The FMA is seeking declarations, pecuniary penalty orders and compensation for investors who made investments during the period from December 7, 2007, to July 22, 2008. During this period new investments and reinvestments totalled $35 million.
The proceedings were filed on Friday, and made public by Mr Hughes yesterday on Q&A.
"We've brought that action because we make allegations that certain statements that were made in various fundraising documents and advertisements over the 2007-2008 period were misleading and were untrue," he told the programme.
The High Court had yet to set a timetable for the proceedings, he said.
Mr Hotchin told media he was surprised to learn of the civil action through a TV programme.

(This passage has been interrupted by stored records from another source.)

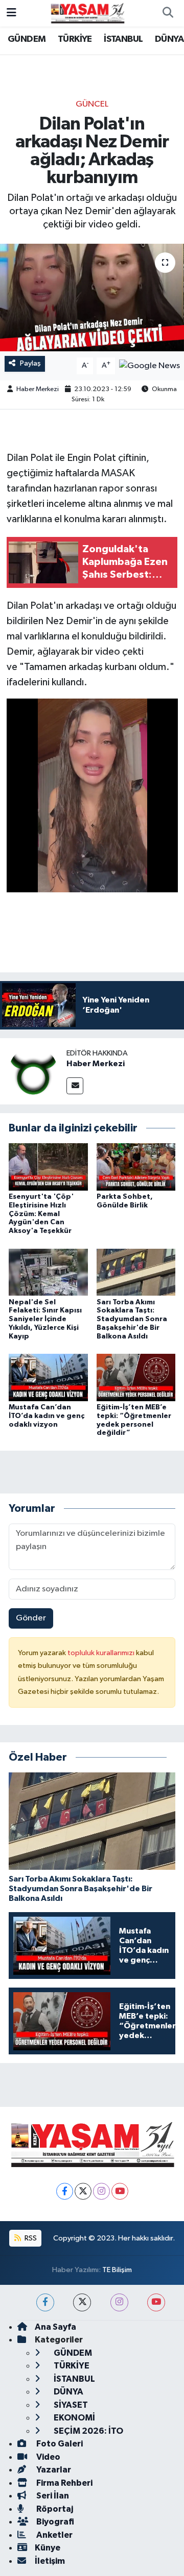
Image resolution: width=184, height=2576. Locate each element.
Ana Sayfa (55, 2327)
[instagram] (119, 2302)
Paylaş (30, 363)
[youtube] (156, 2302)
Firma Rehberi (64, 2483)
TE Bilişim (117, 2270)
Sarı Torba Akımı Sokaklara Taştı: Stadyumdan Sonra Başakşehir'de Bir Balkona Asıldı (132, 1319)
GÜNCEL (92, 104)
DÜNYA (169, 39)
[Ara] (167, 13)
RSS (30, 2238)
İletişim (50, 2561)
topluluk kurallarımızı (101, 1653)
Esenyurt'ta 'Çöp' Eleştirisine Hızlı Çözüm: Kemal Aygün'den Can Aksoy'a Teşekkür (41, 1213)
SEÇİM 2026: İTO (87, 2431)
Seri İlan (52, 2495)
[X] (83, 2191)
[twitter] (82, 2302)
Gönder (31, 1618)
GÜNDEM (26, 39)
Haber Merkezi (37, 389)
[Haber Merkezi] (33, 1071)
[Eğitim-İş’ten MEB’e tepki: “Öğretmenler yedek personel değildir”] (136, 1377)
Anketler (54, 2535)
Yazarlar (53, 2469)
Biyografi (54, 2521)
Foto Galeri (59, 2443)
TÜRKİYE (75, 39)
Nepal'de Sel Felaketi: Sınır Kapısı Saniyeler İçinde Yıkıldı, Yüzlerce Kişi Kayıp (45, 1319)
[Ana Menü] (11, 13)
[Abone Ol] (149, 366)
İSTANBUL (123, 39)
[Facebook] (64, 2191)
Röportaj (54, 2509)
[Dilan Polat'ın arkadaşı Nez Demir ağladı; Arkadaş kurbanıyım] (92, 297)
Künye (47, 2547)
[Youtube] (119, 2191)
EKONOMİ (73, 2417)
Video (47, 2457)
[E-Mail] (74, 1085)
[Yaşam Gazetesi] (87, 13)
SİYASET (70, 2405)
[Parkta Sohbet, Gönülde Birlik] (136, 1167)
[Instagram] (101, 2191)
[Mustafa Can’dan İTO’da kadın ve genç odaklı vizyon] (48, 1377)
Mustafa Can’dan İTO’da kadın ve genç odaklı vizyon (46, 1416)
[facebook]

A parallel investigation into Hanover by a second government agency, the Serious Fraud Office, is continuing.
The authority originally announced its intention to take civil action back on December 15.
2008 collapse
Hanover and United Finance froze $554 million of investor funds, from around 16,000 investors, in August 2008. The assets and loans were later transferred to Allied Farmers with investors swapping their stricken fixed interest debentures with shares in the small Hawera-based firm.
Those shares have plummeted in value with Allied Farmers writing down the value of the assets acquired from $396 million to $93 million.
The Hanover companies were co-owned by Mark Hotchin and Eric Watson. Mr Watson was never a director of the companies.
In December 2010, the Securities Commission (now remodelled as the FMA) froze some assets held in trusts associated with Mr Hotchin in advance of any proceedings.
According to Companies Office records, directors who signed the Hanover Finance December 2007 prospectus included then chairman Greg Muir, Sir Tipene O'Regan, Bruce Gordon and Mr Hotchin.
The promoters were Hanover Financial Services and Hanover Group.
FMA chief executive Sean Hughes said on December 15 last year that it has been a significant investigation focusing on a period in which investor deposits totalled approximately $35 million.
“We have carefully considered a substantial volume of relevant material and we’ve had the benefit of independent advice,” he said.
“We have now reached a point in the investigation where we are confident that we have good grounds to commence civil proceedings. We believe this is the most effective regulatory response and we’re confident it offers the greatest opportunity for success.
“If successful, FMA’s action may assist other parties in bringing related claims. We are also examining avenues under section 34 to seek compensation from other parties on behalf of aggrieved investors,” Mr Hughes said.
“Given the public interest in the investigation we want to keep the market as informed as we can.”